There are many ways for caring persons to contribute to the safety and well-being of children in crises.

On joining an agency it will be ascertained exactly how much time a person has to devote to this very rewarding cause. Some may be in a position to commit to a limited number of hours or weekends only, while others may have the means to devote longer periods or to offer a permanent home to a child.

Working as a foster carer on a short-term basis generally involves emergency situations where a child’s safety requires immediate removal from their home environment.

The role of a foster carer would then be to offer a place of safety until the home situation has been satisfactorily resolved, or a more permanent foster placement becomes available. This could be within a few hours or a number of weeks. Working as a foster carer can also simply involve giving long-term foster carers some time off for a much-needed break. This is known as respite care and can last for a weekend or a few weeks.

Lengthier periods of working as a foster carer will often mean caring for children while their own parents receive the counselling and assistance needed to restore the safe and stable conditions demanded for a child’s continued wellbeing.

Where this is not an option, a child may be placed up for adoption, or a more permanent foster carer will need to be found.
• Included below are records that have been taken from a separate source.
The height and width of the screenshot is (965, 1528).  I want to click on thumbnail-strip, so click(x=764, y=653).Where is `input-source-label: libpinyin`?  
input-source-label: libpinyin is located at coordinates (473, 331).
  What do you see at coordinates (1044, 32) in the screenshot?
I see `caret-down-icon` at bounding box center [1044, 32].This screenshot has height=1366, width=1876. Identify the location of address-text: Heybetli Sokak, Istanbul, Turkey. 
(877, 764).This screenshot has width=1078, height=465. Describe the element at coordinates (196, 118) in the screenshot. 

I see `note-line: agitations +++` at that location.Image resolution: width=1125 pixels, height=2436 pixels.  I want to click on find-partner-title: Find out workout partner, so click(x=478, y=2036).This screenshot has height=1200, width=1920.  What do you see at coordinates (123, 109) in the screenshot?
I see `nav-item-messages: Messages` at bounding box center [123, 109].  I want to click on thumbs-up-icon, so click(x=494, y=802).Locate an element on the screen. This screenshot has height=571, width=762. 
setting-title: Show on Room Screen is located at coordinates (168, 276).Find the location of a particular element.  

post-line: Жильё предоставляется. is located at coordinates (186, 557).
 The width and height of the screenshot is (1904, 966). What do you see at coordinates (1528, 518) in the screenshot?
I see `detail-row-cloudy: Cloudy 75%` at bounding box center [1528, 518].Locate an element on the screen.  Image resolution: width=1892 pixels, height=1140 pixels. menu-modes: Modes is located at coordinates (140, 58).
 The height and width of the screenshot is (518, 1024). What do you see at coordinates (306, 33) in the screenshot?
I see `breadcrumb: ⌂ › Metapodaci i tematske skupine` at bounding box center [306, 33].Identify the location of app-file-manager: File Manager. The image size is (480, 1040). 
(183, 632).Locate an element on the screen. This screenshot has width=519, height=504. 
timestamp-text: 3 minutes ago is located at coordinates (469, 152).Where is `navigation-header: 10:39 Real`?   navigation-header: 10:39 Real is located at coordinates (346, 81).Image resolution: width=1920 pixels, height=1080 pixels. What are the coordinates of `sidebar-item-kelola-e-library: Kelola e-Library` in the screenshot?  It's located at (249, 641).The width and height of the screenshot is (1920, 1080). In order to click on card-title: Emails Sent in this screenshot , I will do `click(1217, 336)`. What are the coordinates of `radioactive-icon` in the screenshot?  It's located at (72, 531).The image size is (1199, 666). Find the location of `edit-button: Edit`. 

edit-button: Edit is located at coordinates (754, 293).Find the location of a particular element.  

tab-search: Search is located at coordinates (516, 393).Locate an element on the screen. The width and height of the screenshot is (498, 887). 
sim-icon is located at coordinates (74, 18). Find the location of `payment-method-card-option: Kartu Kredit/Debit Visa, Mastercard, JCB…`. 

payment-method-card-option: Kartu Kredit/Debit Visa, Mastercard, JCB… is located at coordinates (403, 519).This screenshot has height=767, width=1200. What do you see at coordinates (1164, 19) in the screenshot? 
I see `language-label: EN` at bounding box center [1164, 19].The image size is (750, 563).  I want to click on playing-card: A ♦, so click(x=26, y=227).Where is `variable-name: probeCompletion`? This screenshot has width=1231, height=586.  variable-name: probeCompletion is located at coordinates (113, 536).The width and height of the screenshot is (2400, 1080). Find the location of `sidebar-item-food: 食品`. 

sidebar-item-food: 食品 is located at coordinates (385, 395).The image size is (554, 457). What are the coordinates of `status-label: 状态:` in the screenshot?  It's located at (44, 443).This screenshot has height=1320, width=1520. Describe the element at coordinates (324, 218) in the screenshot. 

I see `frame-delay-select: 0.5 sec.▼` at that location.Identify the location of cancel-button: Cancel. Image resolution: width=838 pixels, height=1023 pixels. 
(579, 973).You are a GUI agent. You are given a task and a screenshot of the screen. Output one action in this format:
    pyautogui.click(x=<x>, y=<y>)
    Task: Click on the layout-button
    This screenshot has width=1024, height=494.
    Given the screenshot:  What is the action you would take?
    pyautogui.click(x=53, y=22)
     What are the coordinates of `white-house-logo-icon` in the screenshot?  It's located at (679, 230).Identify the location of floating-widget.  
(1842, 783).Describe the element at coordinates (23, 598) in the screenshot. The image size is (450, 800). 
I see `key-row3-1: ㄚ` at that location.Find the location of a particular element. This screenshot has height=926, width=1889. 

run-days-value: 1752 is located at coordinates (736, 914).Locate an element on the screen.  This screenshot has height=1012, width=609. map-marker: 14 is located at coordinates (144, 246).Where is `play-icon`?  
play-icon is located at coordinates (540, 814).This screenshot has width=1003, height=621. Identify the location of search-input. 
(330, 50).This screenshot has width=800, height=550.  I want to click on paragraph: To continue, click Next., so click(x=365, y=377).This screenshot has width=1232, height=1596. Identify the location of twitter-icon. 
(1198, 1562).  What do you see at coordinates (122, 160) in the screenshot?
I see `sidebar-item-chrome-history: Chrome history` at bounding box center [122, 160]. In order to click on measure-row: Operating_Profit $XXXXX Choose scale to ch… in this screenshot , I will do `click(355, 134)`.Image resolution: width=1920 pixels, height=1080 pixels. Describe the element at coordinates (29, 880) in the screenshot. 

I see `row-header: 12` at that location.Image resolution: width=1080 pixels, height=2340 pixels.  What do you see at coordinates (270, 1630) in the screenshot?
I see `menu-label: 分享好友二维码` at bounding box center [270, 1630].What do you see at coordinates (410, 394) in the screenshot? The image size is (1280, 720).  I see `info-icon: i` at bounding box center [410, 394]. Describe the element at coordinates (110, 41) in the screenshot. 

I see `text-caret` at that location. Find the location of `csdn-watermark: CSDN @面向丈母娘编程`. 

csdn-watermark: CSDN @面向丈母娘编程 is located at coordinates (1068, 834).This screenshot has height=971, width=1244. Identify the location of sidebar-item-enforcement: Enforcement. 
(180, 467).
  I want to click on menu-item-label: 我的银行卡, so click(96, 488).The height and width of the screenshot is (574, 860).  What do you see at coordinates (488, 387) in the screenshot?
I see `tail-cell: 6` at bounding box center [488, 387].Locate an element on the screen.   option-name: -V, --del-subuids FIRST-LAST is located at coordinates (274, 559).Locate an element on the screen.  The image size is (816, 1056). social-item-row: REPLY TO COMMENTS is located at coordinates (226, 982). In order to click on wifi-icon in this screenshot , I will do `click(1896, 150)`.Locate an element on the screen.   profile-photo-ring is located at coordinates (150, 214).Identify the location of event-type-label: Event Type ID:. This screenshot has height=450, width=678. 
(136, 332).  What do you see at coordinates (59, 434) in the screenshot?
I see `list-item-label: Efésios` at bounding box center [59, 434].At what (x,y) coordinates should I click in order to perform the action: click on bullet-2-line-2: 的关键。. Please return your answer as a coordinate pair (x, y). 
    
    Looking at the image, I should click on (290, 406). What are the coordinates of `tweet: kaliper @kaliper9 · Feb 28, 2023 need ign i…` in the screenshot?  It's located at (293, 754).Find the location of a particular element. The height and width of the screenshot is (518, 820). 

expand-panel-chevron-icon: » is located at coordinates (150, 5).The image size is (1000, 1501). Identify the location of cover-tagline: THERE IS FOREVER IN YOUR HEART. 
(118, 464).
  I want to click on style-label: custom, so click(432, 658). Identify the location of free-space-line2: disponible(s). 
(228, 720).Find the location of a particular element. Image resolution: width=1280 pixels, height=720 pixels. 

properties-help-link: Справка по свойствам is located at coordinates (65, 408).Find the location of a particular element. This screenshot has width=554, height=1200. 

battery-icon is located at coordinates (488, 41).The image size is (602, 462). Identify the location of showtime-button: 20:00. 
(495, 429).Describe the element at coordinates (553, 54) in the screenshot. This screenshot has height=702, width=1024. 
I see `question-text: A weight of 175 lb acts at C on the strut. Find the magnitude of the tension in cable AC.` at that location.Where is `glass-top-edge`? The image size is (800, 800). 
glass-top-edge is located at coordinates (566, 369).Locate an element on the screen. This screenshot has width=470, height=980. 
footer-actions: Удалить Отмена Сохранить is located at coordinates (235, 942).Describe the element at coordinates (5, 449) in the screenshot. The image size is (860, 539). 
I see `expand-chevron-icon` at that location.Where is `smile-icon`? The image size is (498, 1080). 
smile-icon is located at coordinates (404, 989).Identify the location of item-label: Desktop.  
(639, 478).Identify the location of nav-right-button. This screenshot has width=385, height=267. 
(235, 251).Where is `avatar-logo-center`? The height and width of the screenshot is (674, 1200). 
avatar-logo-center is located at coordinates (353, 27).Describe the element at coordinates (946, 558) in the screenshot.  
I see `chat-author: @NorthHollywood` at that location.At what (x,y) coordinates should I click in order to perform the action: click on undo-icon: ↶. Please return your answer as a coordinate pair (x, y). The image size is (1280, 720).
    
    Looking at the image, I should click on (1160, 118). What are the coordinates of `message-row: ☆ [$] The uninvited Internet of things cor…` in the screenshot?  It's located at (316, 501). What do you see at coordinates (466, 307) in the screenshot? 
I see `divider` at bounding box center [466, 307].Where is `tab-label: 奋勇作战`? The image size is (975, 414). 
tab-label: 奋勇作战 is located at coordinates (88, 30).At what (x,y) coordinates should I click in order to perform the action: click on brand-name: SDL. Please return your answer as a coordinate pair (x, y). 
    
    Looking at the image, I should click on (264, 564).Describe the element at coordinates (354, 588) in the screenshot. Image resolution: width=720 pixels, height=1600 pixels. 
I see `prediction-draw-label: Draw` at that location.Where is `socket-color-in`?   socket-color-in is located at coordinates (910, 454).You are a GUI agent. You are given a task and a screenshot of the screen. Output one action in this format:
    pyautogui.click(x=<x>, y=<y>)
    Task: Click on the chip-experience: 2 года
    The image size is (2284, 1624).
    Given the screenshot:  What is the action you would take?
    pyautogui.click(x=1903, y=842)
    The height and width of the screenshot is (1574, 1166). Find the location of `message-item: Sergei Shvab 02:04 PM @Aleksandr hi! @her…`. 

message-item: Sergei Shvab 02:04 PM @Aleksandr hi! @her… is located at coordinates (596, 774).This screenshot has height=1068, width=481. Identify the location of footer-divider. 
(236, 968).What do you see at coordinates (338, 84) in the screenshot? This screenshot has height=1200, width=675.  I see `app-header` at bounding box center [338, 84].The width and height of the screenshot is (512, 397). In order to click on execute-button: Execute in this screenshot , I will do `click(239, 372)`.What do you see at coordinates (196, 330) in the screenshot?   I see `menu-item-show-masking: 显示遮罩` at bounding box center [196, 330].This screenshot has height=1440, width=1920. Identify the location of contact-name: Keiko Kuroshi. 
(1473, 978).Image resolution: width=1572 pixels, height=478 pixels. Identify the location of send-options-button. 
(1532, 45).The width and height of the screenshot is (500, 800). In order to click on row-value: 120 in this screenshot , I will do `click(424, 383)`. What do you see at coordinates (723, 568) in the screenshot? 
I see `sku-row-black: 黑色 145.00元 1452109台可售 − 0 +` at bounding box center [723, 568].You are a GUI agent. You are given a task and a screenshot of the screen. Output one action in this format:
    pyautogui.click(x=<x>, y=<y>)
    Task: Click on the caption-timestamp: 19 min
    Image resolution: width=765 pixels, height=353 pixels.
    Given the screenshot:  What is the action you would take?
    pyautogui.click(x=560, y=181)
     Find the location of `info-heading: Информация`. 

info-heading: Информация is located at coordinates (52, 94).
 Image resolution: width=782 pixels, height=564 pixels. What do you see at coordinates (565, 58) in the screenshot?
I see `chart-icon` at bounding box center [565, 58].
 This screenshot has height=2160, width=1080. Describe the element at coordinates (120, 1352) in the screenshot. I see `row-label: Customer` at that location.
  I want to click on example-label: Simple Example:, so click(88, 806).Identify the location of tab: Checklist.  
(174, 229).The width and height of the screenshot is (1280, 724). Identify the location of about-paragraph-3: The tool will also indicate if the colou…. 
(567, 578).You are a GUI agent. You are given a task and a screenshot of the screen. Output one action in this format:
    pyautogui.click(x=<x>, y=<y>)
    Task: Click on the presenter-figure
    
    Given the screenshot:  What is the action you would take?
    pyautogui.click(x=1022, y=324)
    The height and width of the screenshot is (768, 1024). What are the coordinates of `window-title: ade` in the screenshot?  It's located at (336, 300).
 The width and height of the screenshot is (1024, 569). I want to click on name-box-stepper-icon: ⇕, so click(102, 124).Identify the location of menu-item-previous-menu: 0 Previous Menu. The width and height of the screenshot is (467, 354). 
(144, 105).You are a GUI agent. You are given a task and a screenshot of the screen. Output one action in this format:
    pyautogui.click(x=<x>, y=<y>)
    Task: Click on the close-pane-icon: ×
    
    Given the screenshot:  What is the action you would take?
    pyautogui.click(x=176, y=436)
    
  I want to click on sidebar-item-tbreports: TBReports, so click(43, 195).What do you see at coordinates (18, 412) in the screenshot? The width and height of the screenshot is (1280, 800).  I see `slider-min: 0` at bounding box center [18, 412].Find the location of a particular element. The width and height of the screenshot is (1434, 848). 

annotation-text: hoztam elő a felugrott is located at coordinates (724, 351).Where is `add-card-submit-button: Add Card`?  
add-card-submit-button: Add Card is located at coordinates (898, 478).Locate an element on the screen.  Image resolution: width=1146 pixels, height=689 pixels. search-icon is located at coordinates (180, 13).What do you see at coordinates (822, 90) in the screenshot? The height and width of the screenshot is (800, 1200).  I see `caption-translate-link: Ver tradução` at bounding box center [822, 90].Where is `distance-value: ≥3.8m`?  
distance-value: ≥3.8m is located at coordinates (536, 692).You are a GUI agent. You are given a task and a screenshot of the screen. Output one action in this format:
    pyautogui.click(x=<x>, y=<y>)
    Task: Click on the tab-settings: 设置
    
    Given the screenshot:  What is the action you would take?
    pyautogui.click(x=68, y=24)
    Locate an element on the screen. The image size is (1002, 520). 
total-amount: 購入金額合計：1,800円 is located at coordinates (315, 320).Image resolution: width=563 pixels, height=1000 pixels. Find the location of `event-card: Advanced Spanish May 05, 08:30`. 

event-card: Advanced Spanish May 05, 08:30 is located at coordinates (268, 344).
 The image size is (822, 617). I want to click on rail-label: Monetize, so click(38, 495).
The interim foster care necessary under these circumstances may involve a period of up to 12 months.

The role of a foster carer where long-term placements are necessary can include court-ordered guardianship, an open adoption or cases where a child cannot be returned to their home, but prefer not to be adopted. In these cases, foster care will be required for a period stretching from 6 months to the time a child reaches the age of 18.

Although these children are then entrusted to the long-term or permanent care of foster carers, they maintain contact with their biological families. This helps children to understand why they were placed into care, as well as helping them to identify with their cultural backgrounds.

Who is Eligible and How to Become a Foster Carer

Single individuals, married couples, same-sex couples and those in a de-facto relationship are all eligible to become a foster carer provided they are in good health and have no criminal record. Candidates will preferably be over the age of 25 and be citizens or permanent residents of Australia.

Successful candidates will receive excellent training in dealing with traumatised children and will continue to have ongoing assistance from a team of professionals. Foster carer support groups also offer invaluable support. Financial support will also be provided to cover the day-to-day expenses incurred in caring for the child.

Enquiries at any reputable agency on becoming a foster carer will provide in-depth information covering all aspects of foster care. The rewards will far outnumber the challenges involved.